Step Nine Self-Help
  1. Write about your various adult roles or parts in your journal and explore how they operate in your life. Describe in as much detail as you can when these roles emerge, what behaviors are connected to them and what feelings about yourself and others they engender. Who seems to trigger the emergence of the roles in you: spouse or lover, child(ren), peers, superiors at work, family, members of the opposite sex or people of the same sex as your abuser? Do you "own" these parts for yourself or project them onto others?
  2. Ask the trusted people in your life how they see you. Don't react to anything they say immediately. Instead, reflect on their comments for a day or two and see how others' observations compare to the various roles you have identified for yourself.
  3. Share in ASCA meetings regarding your progress in identifying the various roles you play, and the aspects of yourself that are self-sabotaging. Also share how you are gaining mastery over these areas.

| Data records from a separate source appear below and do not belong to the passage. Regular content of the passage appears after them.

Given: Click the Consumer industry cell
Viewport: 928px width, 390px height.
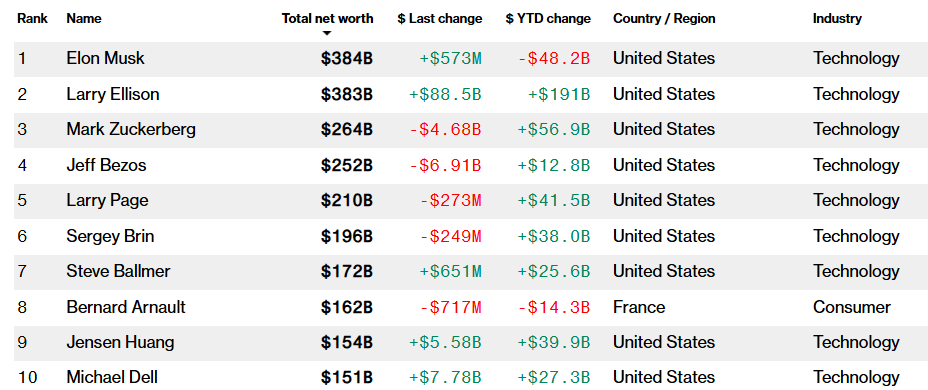Looking at the screenshot, I should click(852, 307).
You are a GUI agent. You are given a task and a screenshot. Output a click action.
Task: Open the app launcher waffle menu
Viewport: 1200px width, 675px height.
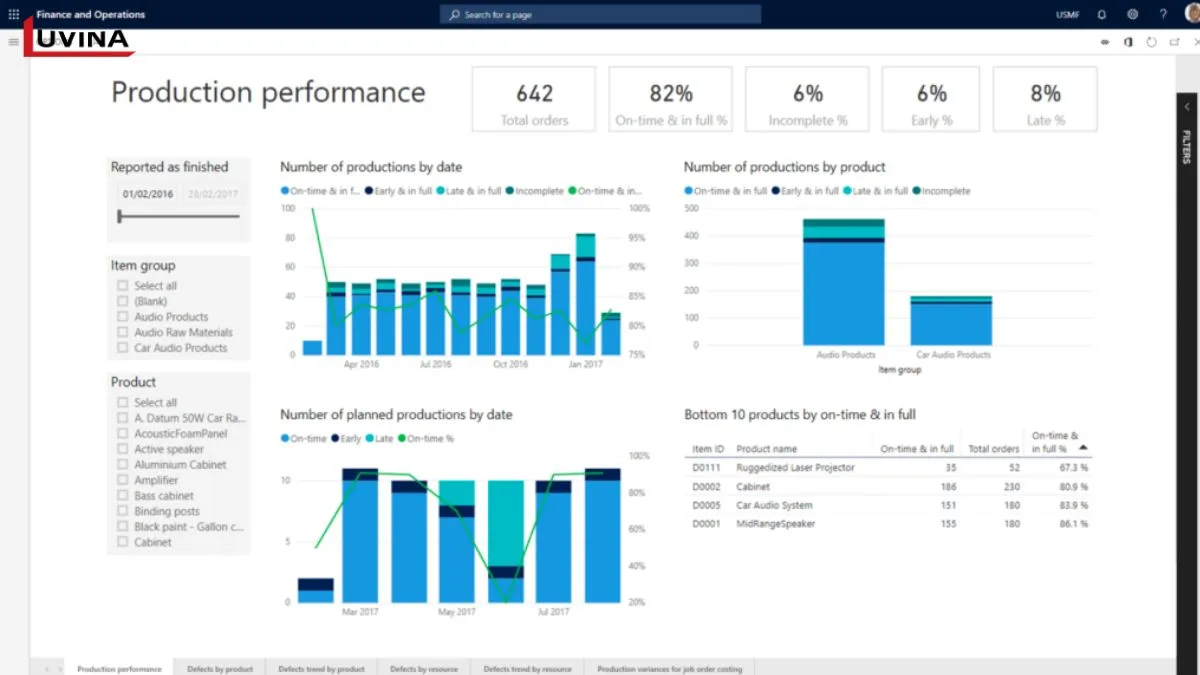tap(14, 14)
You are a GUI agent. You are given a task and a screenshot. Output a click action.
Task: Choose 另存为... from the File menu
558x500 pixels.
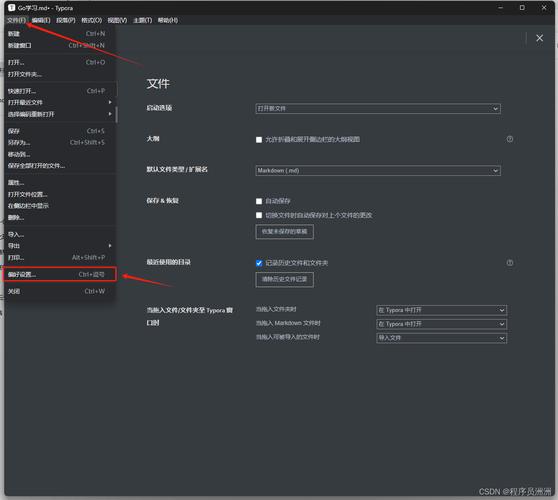click(x=56, y=143)
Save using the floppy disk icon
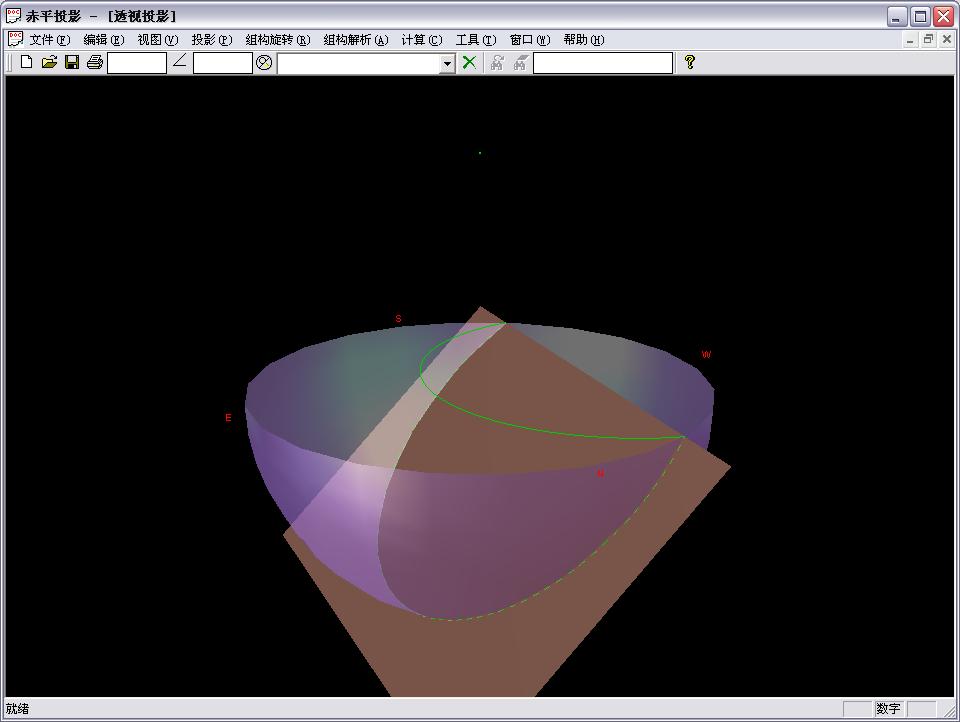The width and height of the screenshot is (960, 722). [x=72, y=62]
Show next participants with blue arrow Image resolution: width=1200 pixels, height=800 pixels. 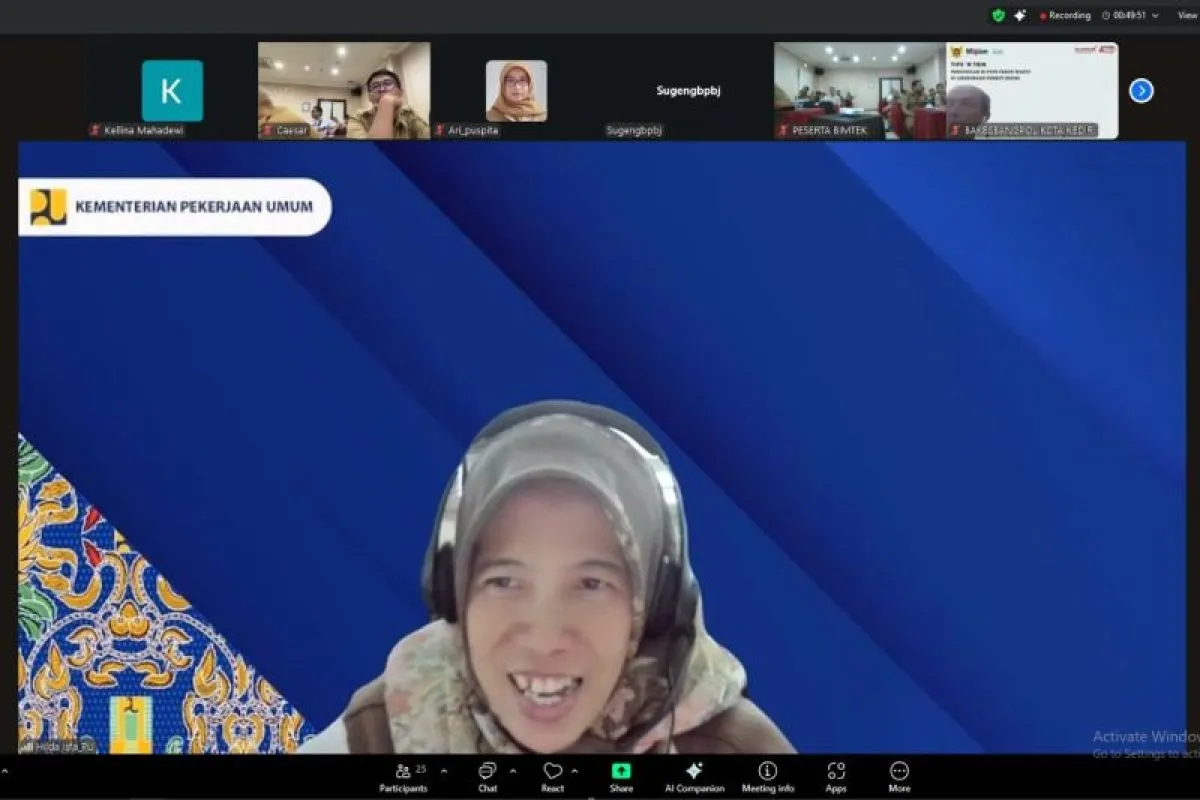point(1141,91)
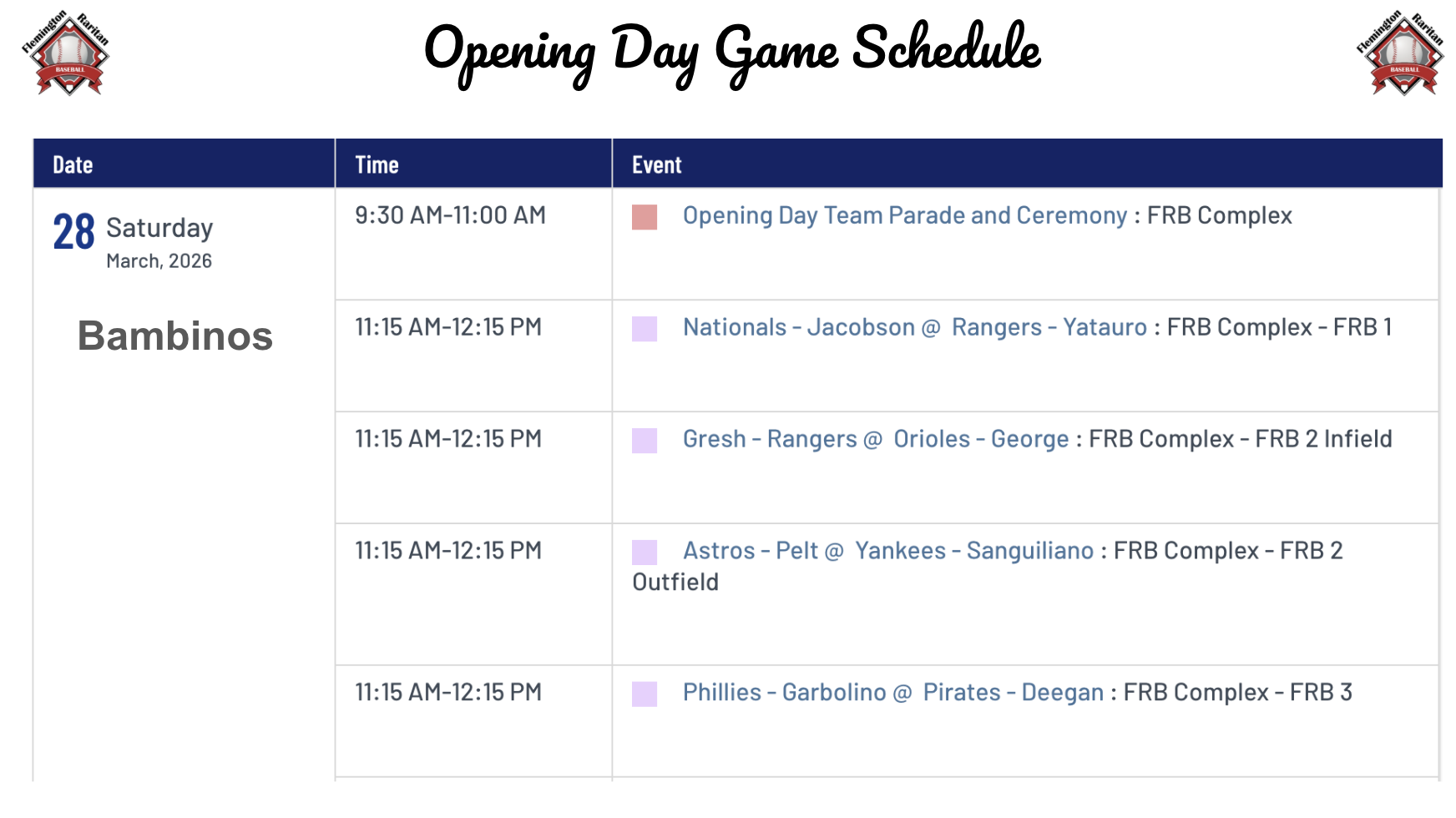Click the Event column header
The width and height of the screenshot is (1456, 818).
click(x=657, y=164)
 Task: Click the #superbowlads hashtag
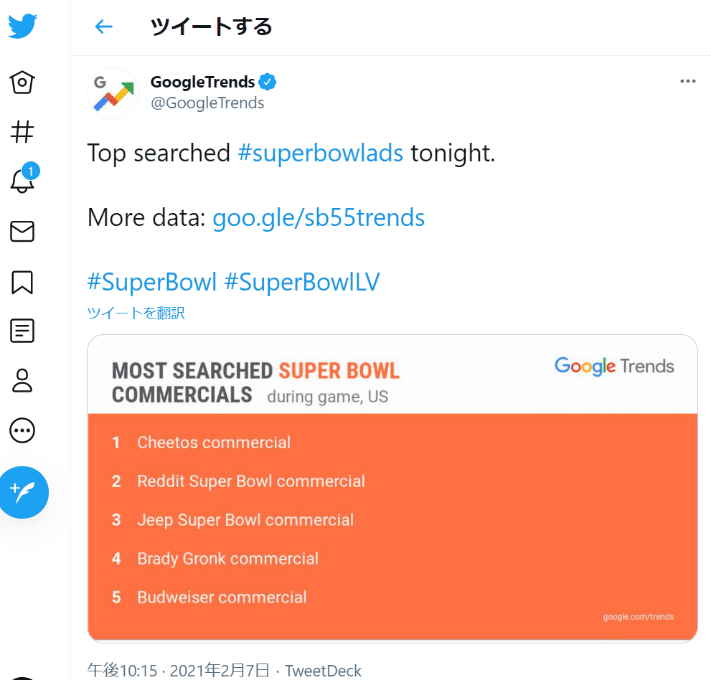pos(321,153)
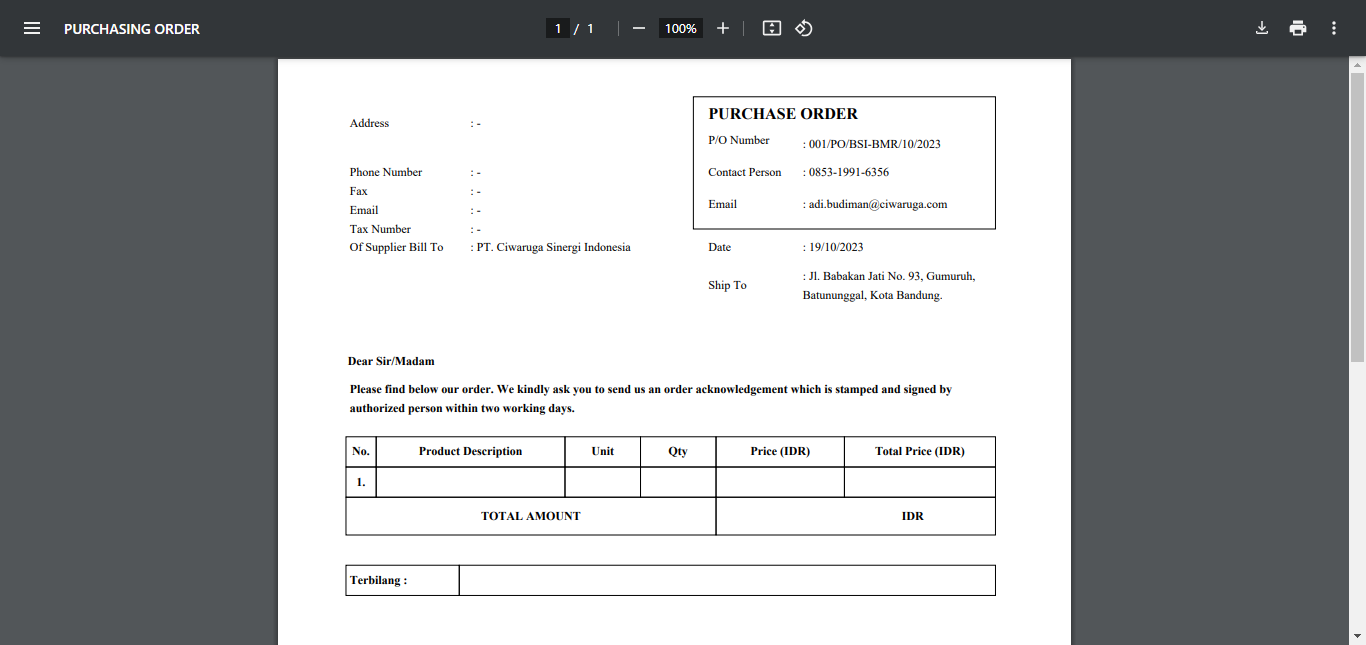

  4. If you haven't done so already, try to record your dreams in your journal so that you can see how the different parts of you interact on an unconscious level. Record each dream in story form, with a beginning, a middle and an end. Tell the story in the first person, and develop the details and imagery as you write. Many people think that, because they don't remember their dreams, they don't dream. This is inaccurate. Everyone dreams, although denial and repression may make your dreams unavailable to your conscious awareness. Practicing remembering your dreams will help you actually remember them. Develop a routine of leaving your journal next to your bed and, when you first wake up, ask yourself what dreams you had and record them.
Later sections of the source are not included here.